Rooms with complex configurations/interior designs may not be suitable for UV treatments due to the limitations of shadowing effects, unless multiple systems can be deployed. Similarly, very small spaces, such as small sanitary areas, may not be suitable for treatment via UV carousel as they need to be a minimum distance from walls etc to be deployed safely. Some disinfectant technologies are scalable so are typically more flexible in this respect.
Disinfectants applied as a fog, mist or vapour may reach harmful levels during delivery and UV systems may cause eye/skin damage if people enter an area undergoing treatment. Discuss with suppliers what safety features they can provide to prevent inadvertent access to a room during treatment. For example, safety sensors, simply locking rooms during treatment if feasible, or safety signage as part of a safe system of work.
Do not spray people with disinfectants
Do not spray people with disinfectants (such as in a tunnel, cabinet, or chamber) under any circumstances. This practice could be physically and psychologically harmful and would not reduce an infected person’s ability to spread the virus through droplets or contact.

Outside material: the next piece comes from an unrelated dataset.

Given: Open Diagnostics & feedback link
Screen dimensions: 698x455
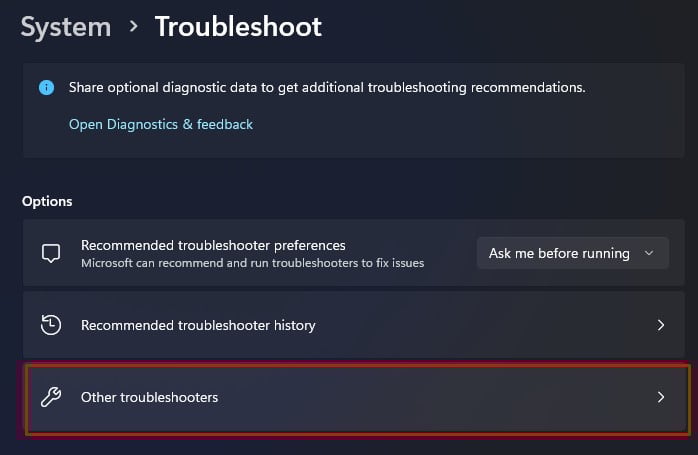Looking at the screenshot, I should (x=161, y=125).
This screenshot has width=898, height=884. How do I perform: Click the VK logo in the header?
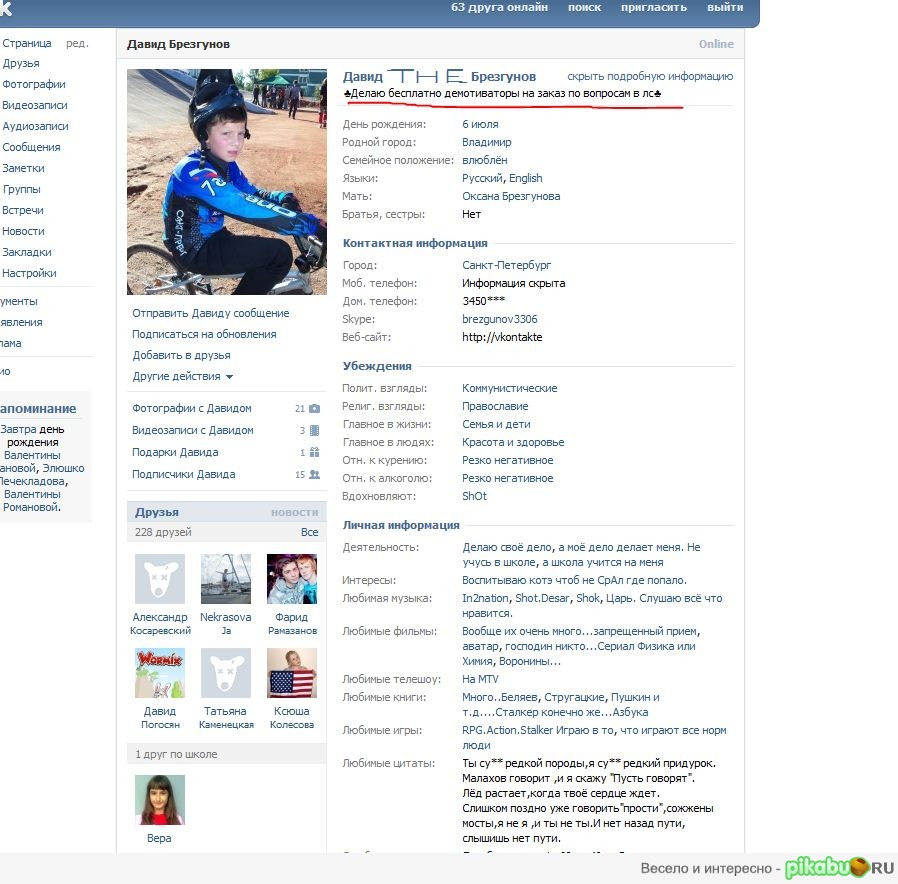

Even if someone who is infected with COVID-19 goes through a disinfection tunnel or chamber, as soon as they start speaking, coughing or sneezing they can still spread the virus.
Do not disinfect large outdoor spaces
In outdoor spaces, large-scale spraying or disinfecting in areas such as streets or open marketplaces for the COVID-19 virus or other pathogens is not recommended. Streets and pavements are not considered as routes of infection for COVID-19. Spraying disinfectants, even outdoors, can be dangerous to people’s health and cause eye, respiratory or skin irritation or damage.